The researchers identified this so-called signature 3 mutation pattern in some 7 to 12 percent of gastric tumors when they analyzed more than 10,000 tumors that had been tested by exome or genome sequencing. The work, published online this week in Nature Communications, also detected higher-than-anticipated proportions of breast, ovarian, and pancreatic tumors containing this mutational signature.
Because these signature 3-containing breast, ovarian, and pancreatic cancers are more likely to respond to DNA-damaging drugs such as platinum-based chemotherapy and PARP inhibitors, the team noted that the results suggest that a subset of gastric cancers may also respond to such treatments.
"In years to come, routine genomic analysis of cancers could show which have the signature 3 fingerprint and inform and transform treatment of thousands of patients with these specific breast, ovarian, pancreatic and gastric cancers," senior author Michael Stratton, director of the Wellcome Trust Sanger Institute, said in a statement.
For the analysis, Stratton and his colleagues brought together exome sequences for 9,643 tumor-normal samples and sequences from another 607 tumor-normal pairs tested by whole-genome sequencing. Together, the samples represented three-dozen different cancer types, including 372 gastric cancers assessed by exome sequencing and 100 whole-genome gastric cancer sequences.
As reported in the past, the team discovered signature 3 mutations in a significant proportion of the breast, ovarian, and pancreatic tumors.
The signature turned up in nearly 31 percent of the 466 ovarian tumors considered, as well as almost 27 percent of 1,051 exome-sequenced breast cancers and more than 29 percent of breast cancers for which whole-genome sequences were available.
Within the set of 15 pancreatic cancers tested by whole-genome sequencing, some 40 percent contained the signature, the researchers reported, likely reflecting the intentional enrichment for tumors containing BRCA1 and/or BRCA2 mutations.
On the other hand, they found the signature in just over 7 percent of the randomly sampled collection of 216 pancreatic cancers that had been tested by whole-genome sequencing.

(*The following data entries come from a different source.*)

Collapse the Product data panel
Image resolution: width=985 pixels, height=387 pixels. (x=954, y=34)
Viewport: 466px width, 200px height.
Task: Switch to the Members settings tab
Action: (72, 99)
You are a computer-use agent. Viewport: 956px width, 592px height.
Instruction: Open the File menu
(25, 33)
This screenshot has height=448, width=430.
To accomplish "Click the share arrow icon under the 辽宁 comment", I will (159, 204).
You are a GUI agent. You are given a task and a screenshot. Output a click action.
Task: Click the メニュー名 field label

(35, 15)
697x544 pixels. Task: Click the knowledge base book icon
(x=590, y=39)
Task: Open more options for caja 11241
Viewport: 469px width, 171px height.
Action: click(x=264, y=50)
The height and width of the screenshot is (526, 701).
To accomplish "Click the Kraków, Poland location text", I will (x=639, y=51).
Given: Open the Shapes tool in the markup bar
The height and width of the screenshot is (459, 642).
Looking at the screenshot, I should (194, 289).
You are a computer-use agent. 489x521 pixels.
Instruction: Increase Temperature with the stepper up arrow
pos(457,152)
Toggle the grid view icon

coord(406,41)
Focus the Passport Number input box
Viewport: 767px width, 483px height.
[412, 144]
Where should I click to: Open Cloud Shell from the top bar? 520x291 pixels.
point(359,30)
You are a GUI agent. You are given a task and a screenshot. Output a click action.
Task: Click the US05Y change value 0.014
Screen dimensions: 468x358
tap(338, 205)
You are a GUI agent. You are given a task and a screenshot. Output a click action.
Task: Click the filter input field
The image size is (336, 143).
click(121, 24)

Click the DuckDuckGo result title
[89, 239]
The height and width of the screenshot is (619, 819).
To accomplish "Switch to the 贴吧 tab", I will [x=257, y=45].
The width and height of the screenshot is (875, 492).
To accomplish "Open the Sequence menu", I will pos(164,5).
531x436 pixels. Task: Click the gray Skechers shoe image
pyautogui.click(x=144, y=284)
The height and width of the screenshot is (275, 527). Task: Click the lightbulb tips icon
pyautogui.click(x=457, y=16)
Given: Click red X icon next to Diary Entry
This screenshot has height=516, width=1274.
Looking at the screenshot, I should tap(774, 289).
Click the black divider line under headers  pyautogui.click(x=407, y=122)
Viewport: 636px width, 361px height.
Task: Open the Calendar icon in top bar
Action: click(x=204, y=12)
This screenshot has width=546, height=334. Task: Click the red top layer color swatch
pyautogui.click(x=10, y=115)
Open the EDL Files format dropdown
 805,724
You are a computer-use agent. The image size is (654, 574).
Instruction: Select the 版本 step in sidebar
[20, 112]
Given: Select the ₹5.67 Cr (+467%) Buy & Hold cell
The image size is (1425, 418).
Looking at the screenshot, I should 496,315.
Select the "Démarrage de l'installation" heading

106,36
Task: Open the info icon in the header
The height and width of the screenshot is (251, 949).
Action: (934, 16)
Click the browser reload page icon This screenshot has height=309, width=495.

Across the remaining 33 cancer types included in the study, the team saw signature 3 tumors in just one: gastric cancer. There, the signature turned up in 7.3 percent of 27 sequenced exomes and 12 percent of the 12 whole-genome sequenced gastric cancers.
Even so, the signature was not restricted to tumors with BRCA mutations, the researchers explained, suggesting it might be possible to expand the proportion of breast, ovarian, pancreatic, and, now, gastric tumors treated with platinum therapy and/or PARP inhibitors.
"While all the patients with BRCA1 and BRCA2 mutations show this signature 3 fingerprint, there are also many patients who have signature 3 but don't have mutations in BRCA1 and BRCA2," co-author Suet Yi Leung, a pathology researcher and gastrointestinal cancer genetics and genomics chair at the University of Hong Kong, said in a statement.
"By focusing exclusively on those two genes, clinicians may be missing many cancer patients with the genomic signature 3 who could benefit from PARP inhibitor drugs or platinum therapy," Leung added.
The team cautioned that further work is needed to look at targeted treatment responses and clinical outcomes in gastric cancer cases marked by signature 3 mutations.